Haha yeah apologies for the confusion. I will update it to match the PEP soon. Meanwhile let’s focus on the document text ![]()
The PEP has a whole section dedicated to security
Indeed it does but, as @steve.dower points out, it is solely focused on a single line of defense: preventing compromise in the first place.
I’m not a security expert by any means, but there should be more than one line of defense here.
From what you’ve said in this thread, maybe there are, but that isn’t clear in the PEP.
I think the PEP should address how we prevent:
- compromise in the first place (you already cover this)
- this PEP making a compromised situation worse
- this PEP allowing attackers to avoid detection
(I’m still very much in favor of the PEP, just a bit concerned about the security impact)
Makes sense! I want to explore this better. We will update the PEP with the details and I have asked @steve.dower for a call to discuss this a bit better in a real time environment
Would you mind hosting an online meeting when you discuss with @steve.dower. I would like to be an observer and listen to some details you discuss. Sorry for the offensive request
Sorry, unfortunately it already happened today. I will update the PEP with the result of our discussion
No problem! This is just personal interest
Is it a 4k buffer or one page of memory?
I am guessing a page as you refer to mprotect that works on page sized ranges.
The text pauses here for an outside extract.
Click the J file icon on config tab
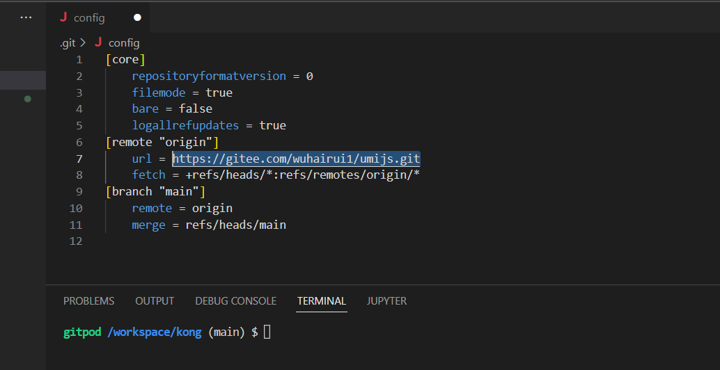The image size is (720, 370). [x=63, y=17]
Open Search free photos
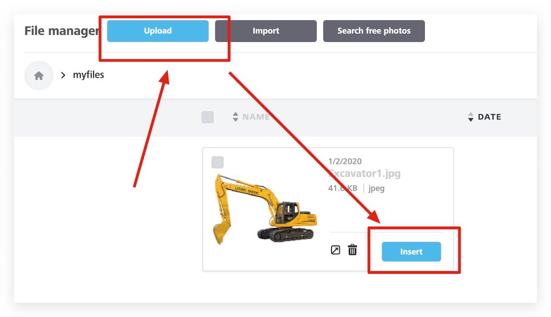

If it is page size then with API spec the is 4k even if the page size is bigger?
I am not sure if system use pages sizes less the 4k, in which case you would allocate enough pages to get to the 4k?
The proposal includes a 4k buffer. All the talk about mprotect was just part of a specific idea that started as part of the discussion but is not part of the main proposal.
Those are in effect the default maximum stack sizes. Most of the stack just takes up virtual address space initially until its accessed. Spawning an OS thread doesn’t take 8 MiB on Linux. On my machine, it takes about 4 KiB (accounted for in the process’s RSS) and maybe another ~30 KiB in kernel memory for the page table entries and thread data structures (I had a harder time trying measuring that precisely).
Python threads take up a bit more memory. In the free threading build, the _PyThreadStateImpl struct is 3.6 KiB. Overall I’m seeing about 24.4 KiB extra memory (in process) used per thread when spawning 10,000 threads in the free threading build.
4 KiB per-thread seems significant to me – I’d rather see a smaller global buffer.
If people feel like a global buffer is best we could separate the bit that triggers execution from the buffer and place the buffer in the runtime and the bit in the thread state.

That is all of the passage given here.